The Medieval Review 13.09.25

Rowley, Sharon M.. The Old English Version of Bede's Historia Ecclesiastica. Anglo-Saxon Studies 16. Cambridge: D.S. Brewer, 2011. Pp. xii, 258. ISBN: 978-1-84384-273-6.

Reviewed by:
Kelley M. Wickham-Crowley
Georgetown University

Sharon M. Rowley's excellent study of the Old English version of Bede's Historia Ecclesiastica recasts our views on this most important text in all its variations. She clearly shows how scholars have privileged the Latin text at significant cost to what the Old English manuscripts demonstrate about reshaping Bede's text for altered purposes. The book, nine chapters and a conclusion, is remarkably readable for its level of detail and close reasoning. Its first two chapters begin with the material evidence of manuscripts and editions, covering contexts and the history of scholarship. Rowley then addresses key aspects of Bede's Latin text (his idea of gentes, "national" identity, and his view of Rome and the English as central to salvation history) to set up how the OEHE reshapes those aspects some two centuries later. The next chapters focus on issues of authority, ranging across dialogues over translation, papal authority and its place in the text, conversion, gender, and substitution. She shows how the OEHE addresses place and localizes its narrative and its teleological goals, examining the three Otherworld visions in the latter part of the history. Rowley's final chapters look in detail at signs of use in the surviving manuscripts, methodically examining what they tell us of reader reception through the fourteenth century and the evidence for skilled readers of Old English later than many would grant. Along the way, using theory with a light touch, she reveals intelligent revision of narrative strategies and genuinely exciting details, such as previously unknown neuming of non-liturgical texts.

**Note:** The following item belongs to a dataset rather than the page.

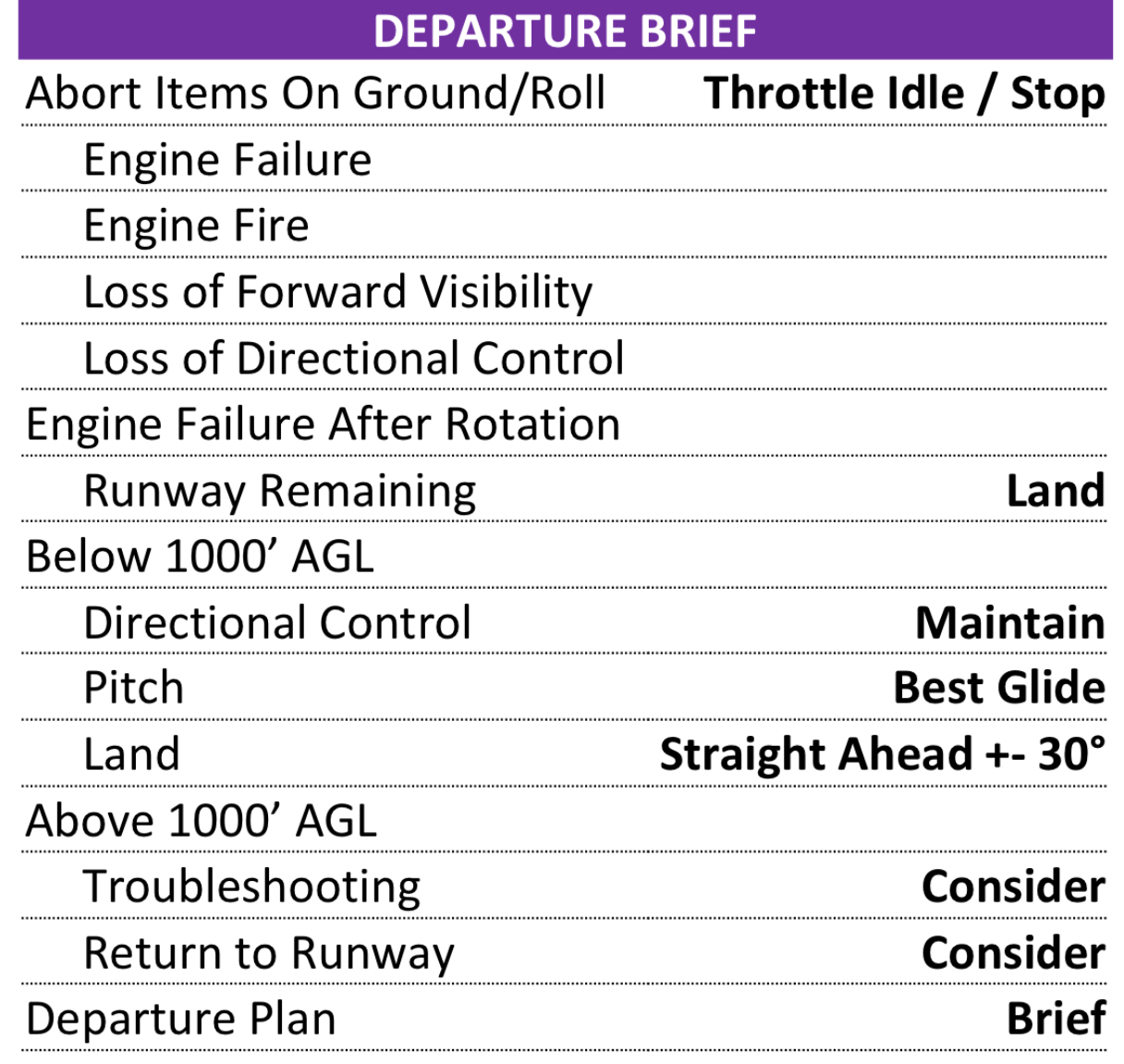Select the Engine Failure item
This screenshot has width=1124, height=1064.
coord(227,160)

No tenth century Latin copies of Bede's history exist for England, but we have five manuscripts in Old English from that time, whole and partial. The earliest manuscript evidence for the OEHE dates between c. 883 and 930. Rowley considers translation as transformation, an act of reading and shaping. Instead of the problematic relationship of text and "reality," she engages OEHE as concerned with representation and narration, a witness to how uses and understandings of Bede's text changed over the centuries. After rehearsing the main arguments about West Saxon vs. Mercian translation of OEHE, Rowley asks a provocative question: since Bede saw himself as living on the edge of the known world, what if the main translator did too? He would be not part of Alfred's circle but in dialogue with it. She notes that the Old English (OE) wealhstod, "translator," more literally means "foreigner/Welsh/Briton stands," and such a standing evokes both opponent and representative. The "dynamics of confrontation that form the conditions for translation" allow her to historicize Bede's account and the place of Latin in a culture where multiple languages co-exist, "producing and being produced by contact and difference, increasingly marked by status" (9). Modern editions reiterate the complications and status issues. Of the four editions, Thomas Miller's edition of 1890-1898 is the standard but gives a "deeply misleading impression" (27). Miller provides an OE edition of the Bodleian's Tanner 10 with translation, but rearranges the (different) OE narrative silently, privileging the order of the Latin text (which he does not print) and thus basing his comments on a flawed process. This intervention erases what the surviving material text can tell us of translation and reader reception, falsifying the OE text that modern scholars have "known" and justifying Rowley's project to accept the OE versions as revealing in themselves, even if some are incomplete. If we see their gaps as "facts of material textuality and part of the readerly experience" which "confronts the act of reading history as such" (34), it increases "readerly self-consciousness, as one strives to locate subject, time and place" to establish meaning (35).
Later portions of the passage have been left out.